Mitigating Speculation-based Attacks through Configurable Hardware/Software Co-design

TL;DR

This paper introduces SpecControl, a hardware/software co-design that enhances security against speculation-based attacks while significantly reducing performance overhead through a flexible communication interface for precise control.

Contribution

SpecControl provides a novel communication interface enabling dynamic, fine-grained control over speculative execution, improving security and performance compared to existing solutions.

Findings

SpecControl reduces mitigation overhead from over 50% to 23%.

It effectively defends against known and new speculative fetch attacks.

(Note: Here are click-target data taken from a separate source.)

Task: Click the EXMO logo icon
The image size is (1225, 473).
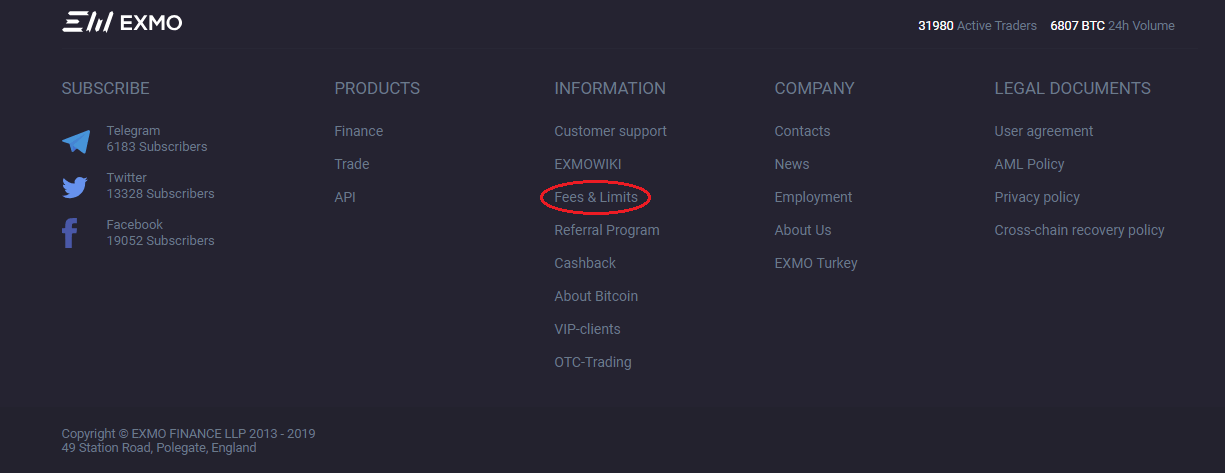Action: coord(87,23)
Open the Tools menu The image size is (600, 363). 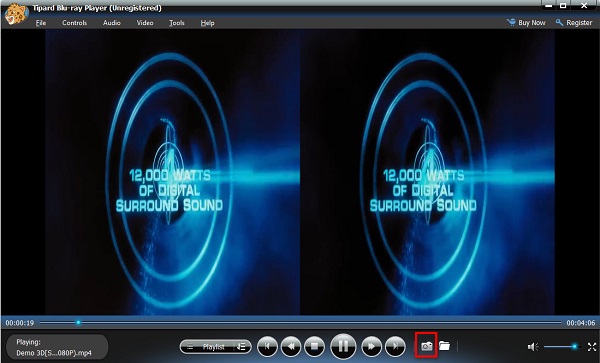[x=177, y=23]
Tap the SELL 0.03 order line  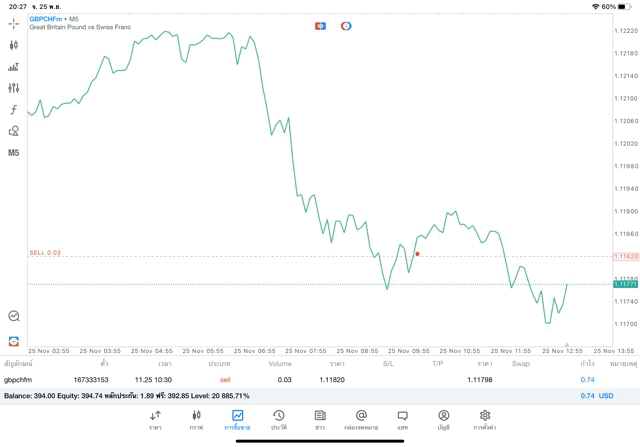pos(46,253)
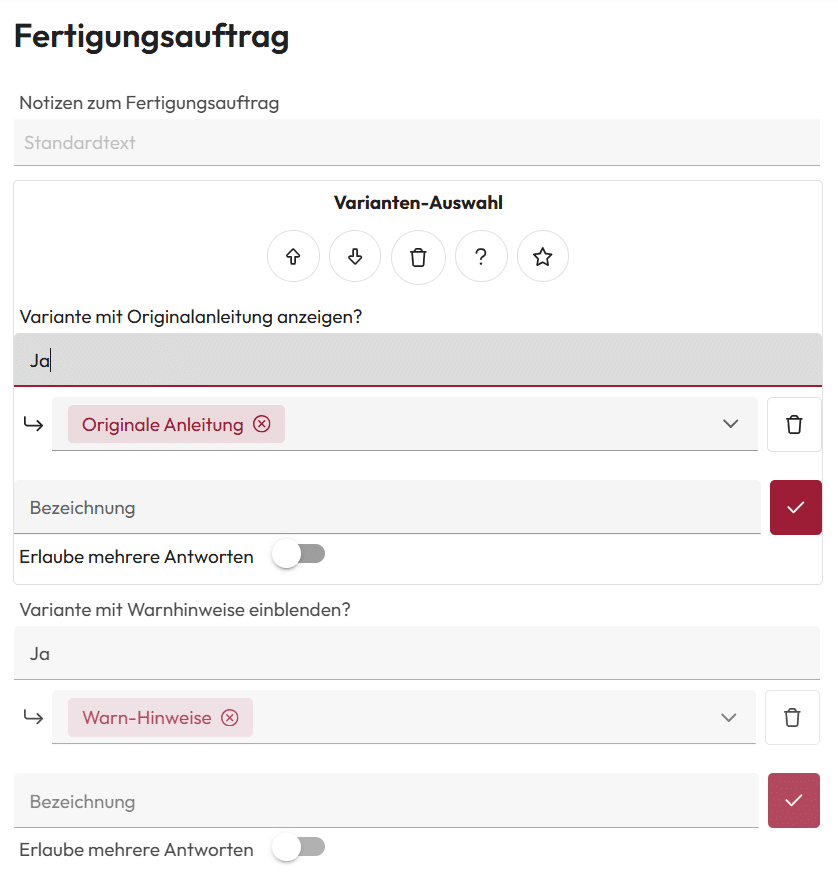Image resolution: width=838 pixels, height=874 pixels.
Task: Click the Varianten-Auswahl title
Action: pos(418,202)
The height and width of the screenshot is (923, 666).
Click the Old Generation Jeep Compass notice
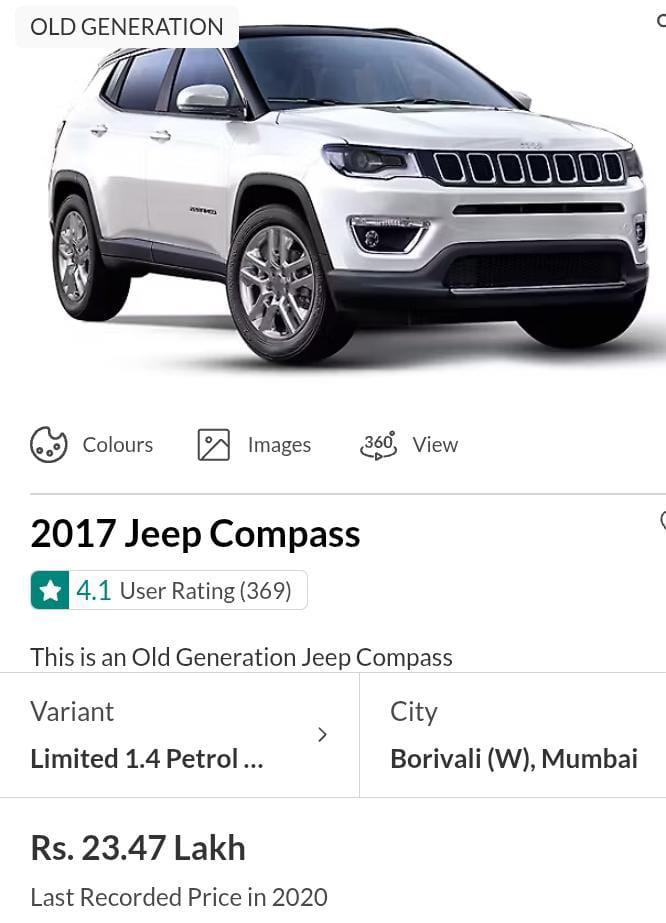point(241,657)
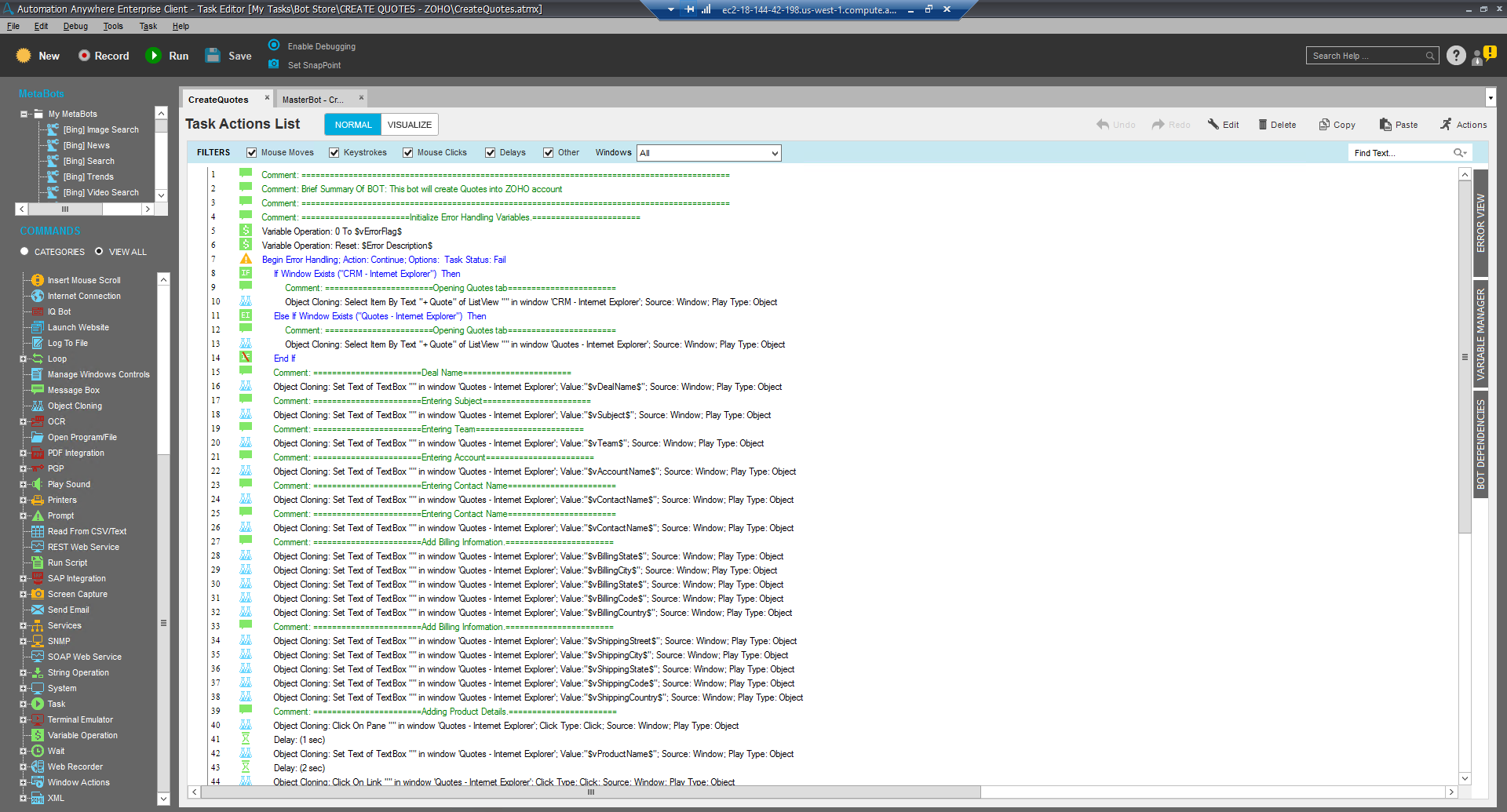Open the Windows filter dropdown
The height and width of the screenshot is (812, 1507).
709,153
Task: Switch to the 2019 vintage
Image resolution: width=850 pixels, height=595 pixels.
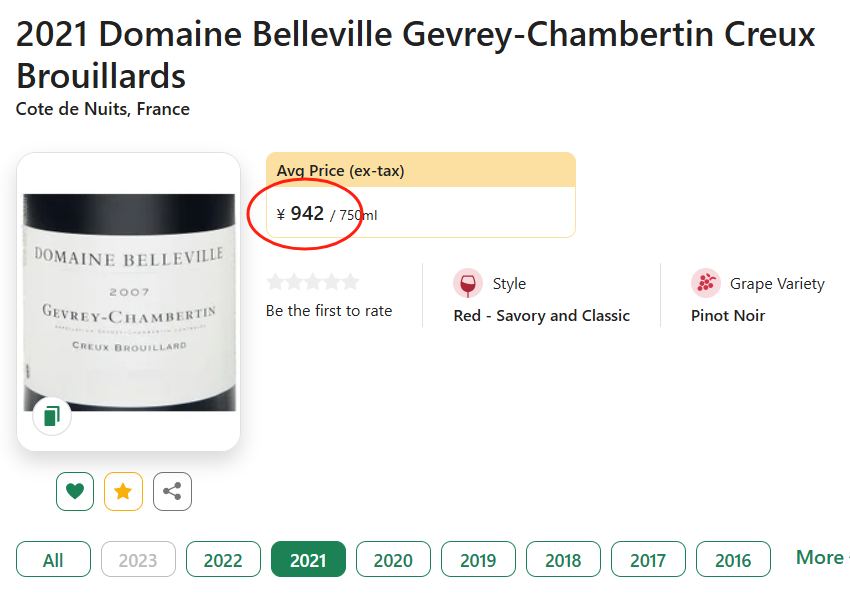Action: tap(478, 560)
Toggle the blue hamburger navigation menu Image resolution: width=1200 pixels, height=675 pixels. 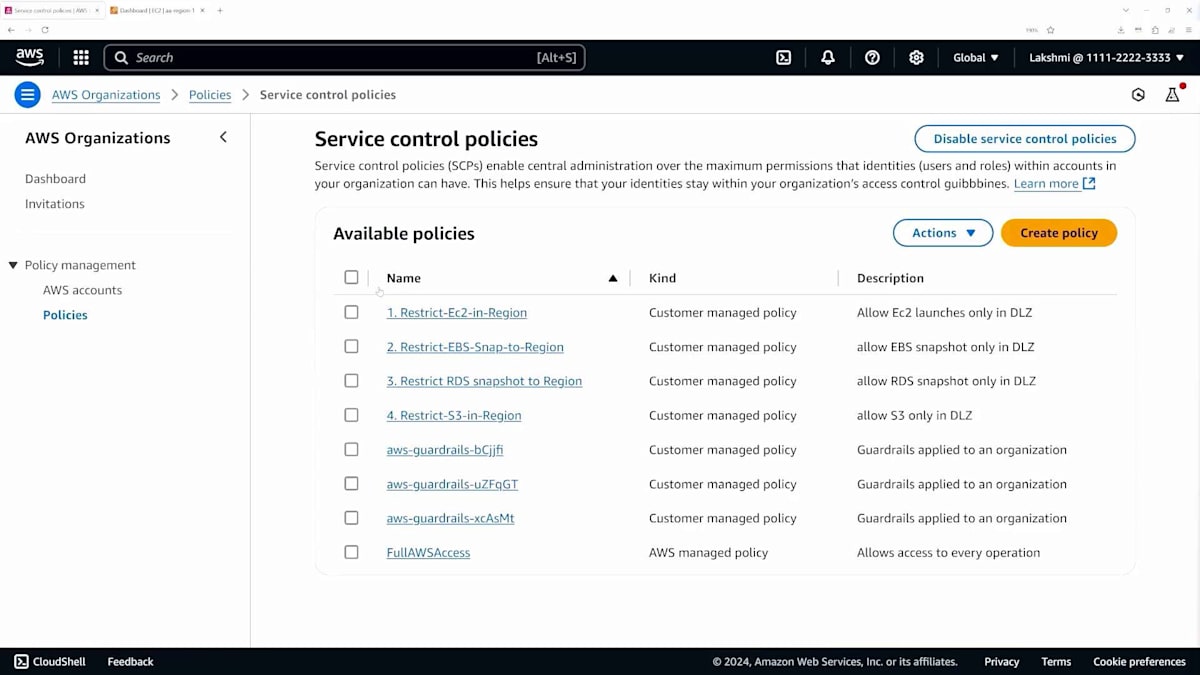coord(27,95)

The approach enables flexible, targeted security measures without hardware modifications.

Abstract

New speculation-based attacks that affect large numbers of modern systems are disclosed regularly. Currently, CPU vendors regularly fall back to heavy-handed mitigations like using barriers or enforcing strict programming guidelines resulting in significant performance overhead. What is missing is a solution that allows for efficient mitigation and is flexible enough to address both current and future speculation vulnerabilities, without additional hardware changes. In this work, we present SpecControl, a novel hardware/software co-design, that enables new levels of security while reducing the performance overhead that has been demonstrated by state-of-the-art methodologies. SpecControl introduces a communication interface that allows compilers and application developers to inform the hardware about true branch dependencies, confidential control-flow instructions, and fine-grained instruction constraints in order to apply restrictions only when necessary. We evaluate SpecControl against known speculative execution attacks and in addition, present a new speculative fetch attack variant on the Pattern History Table (PHT) in branch predictors that shows how similar previously reported vulnerabilities are more dangerous by enabling unprivileged attacks, especially with the state-of-the-art branch predictors. SpecControl provides stronger security guarantees compared to the existing defenses while reducing the performance overhead of two state-of-the-art defenses from 51% and 43% to just 23%.